Six minutes 10 years ago drastically altered the landscape of Alberta.

Again.

From wilderness area four miles east of downtown Tuscaloosa, to growing bedroom community for the University of Alabama, home to many of the area’s first chain restaurants, to a shopping and entertainment mecca, what had once been a crown jewel became badly tarnished in the ’70s and beyond, as population growth extended north and south. 

McFarland and University malls drained off shopping. Upscale renters moved to newer developments like the Ski Lodge development, off Skyland Boulevard. Rents sank lower, as did the quality of some of Alberta’s renters. Crime rates soared, and with it the stigma that Alberta was not a good place to visit, much less live.

Wolfgang Kneer, CEO of SWJ Technology, speaks with Tuscaloosa City Councilman Kip Tyner.
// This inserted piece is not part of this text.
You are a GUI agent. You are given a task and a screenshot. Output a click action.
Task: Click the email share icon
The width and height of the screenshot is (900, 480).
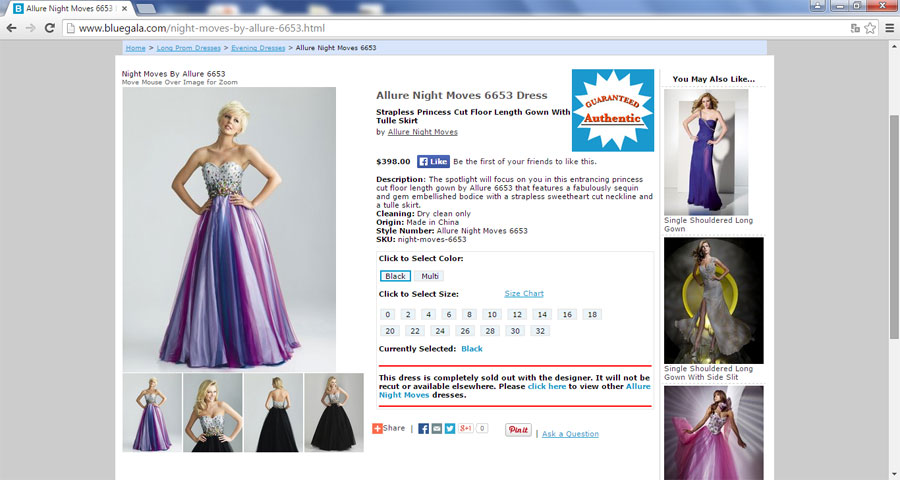coord(437,428)
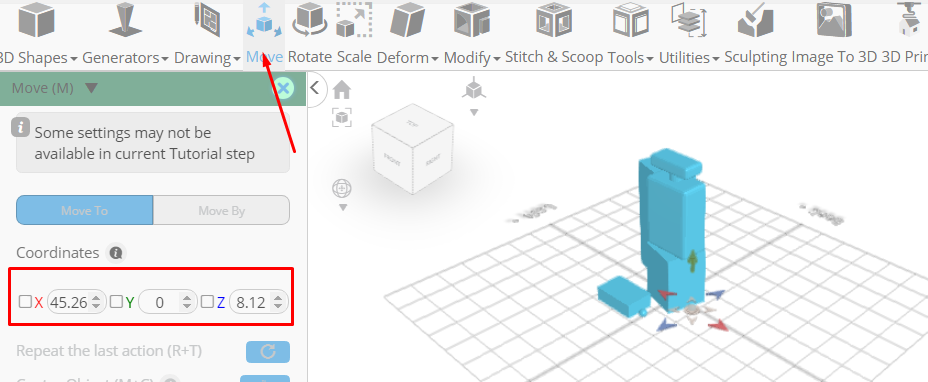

SWJ Technology celebrated its opening with a ribbon cutting ceremony and tour at the new headquarters on University Blvd. in Alberta Wednesday, April 14, 2021. The technology company represents the positive changes that have come to Alberta in the aftermath of the tornado in 2011. [Staff Photo/Gary Cosby Jr.]

Then in the early 21st century an ambitious $2.5 million streetscaping plan, cleaning up the area, bringing in full-time police presence, re-introducing a visually pleasing aesthetic — the faint echoes of once-splendid Leland Shopping Center mirrored, in later years, mainly by the determinedly blinking neon Moon Winx sign — and pushing landlords to improve and uphold properties, lent the community new polish. With police outreach and other initiatives stemming from Mayor Walt Maddox’s Hope Initiative, crime rates fell 24 percent from 2007 to 2009.